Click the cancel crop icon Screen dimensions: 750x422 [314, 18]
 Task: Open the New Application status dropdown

--

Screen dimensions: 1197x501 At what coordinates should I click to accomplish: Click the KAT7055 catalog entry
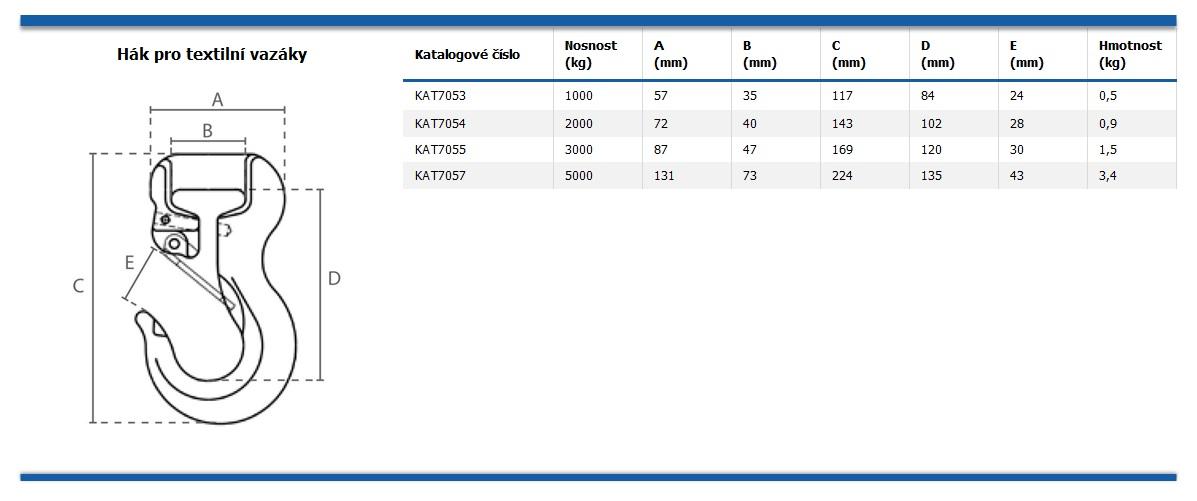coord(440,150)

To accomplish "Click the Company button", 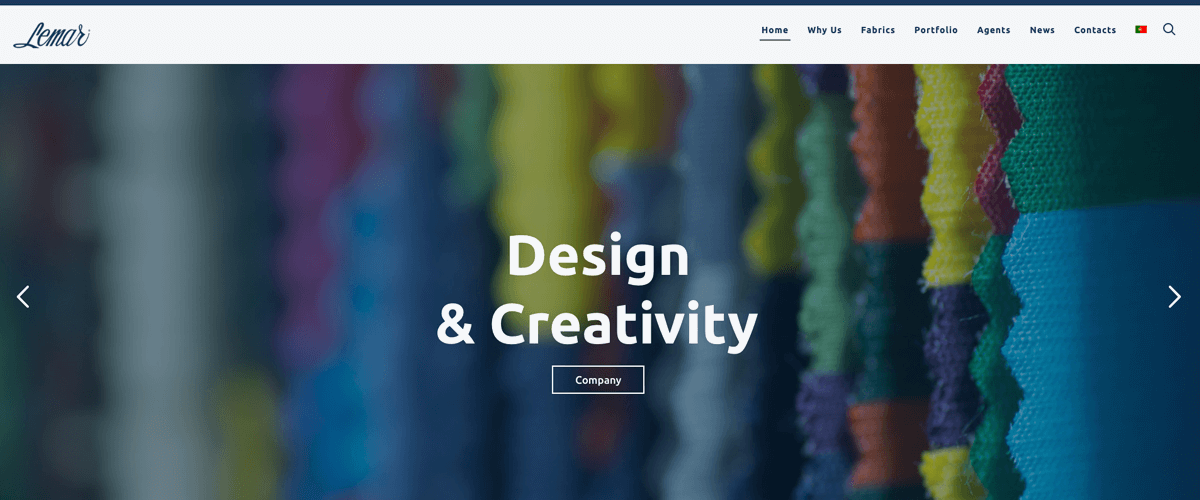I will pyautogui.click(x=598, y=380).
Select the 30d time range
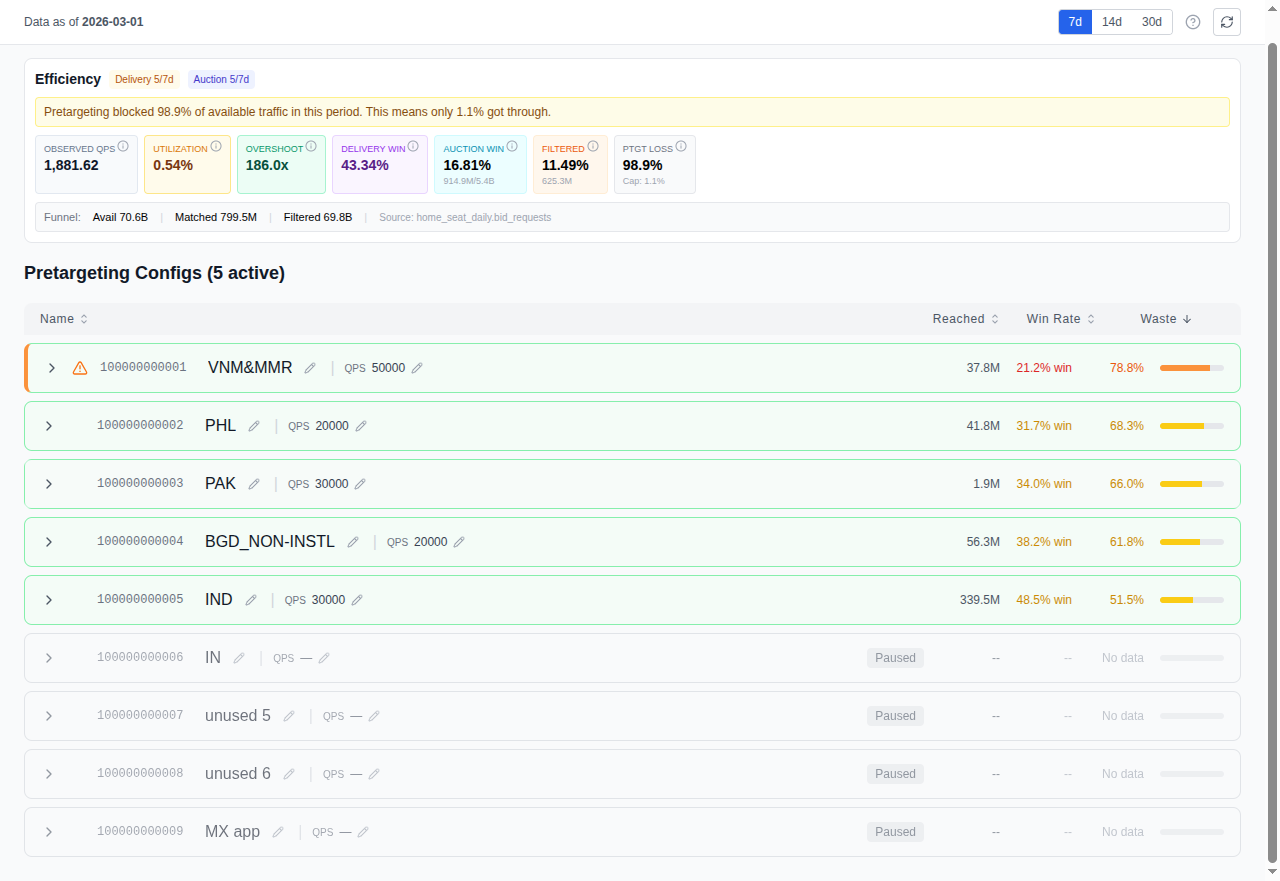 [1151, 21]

[Directions for this task] Would you copy out exactly the lines above that start at the one containing "Click the cancel" and end at the one containing "Task: Open the", inclusive?

[Answer to the exercise]
Click the cancel crop icon Screen dimensions: 750x422 [314, 18]
 Task: Open the New Application status dropdown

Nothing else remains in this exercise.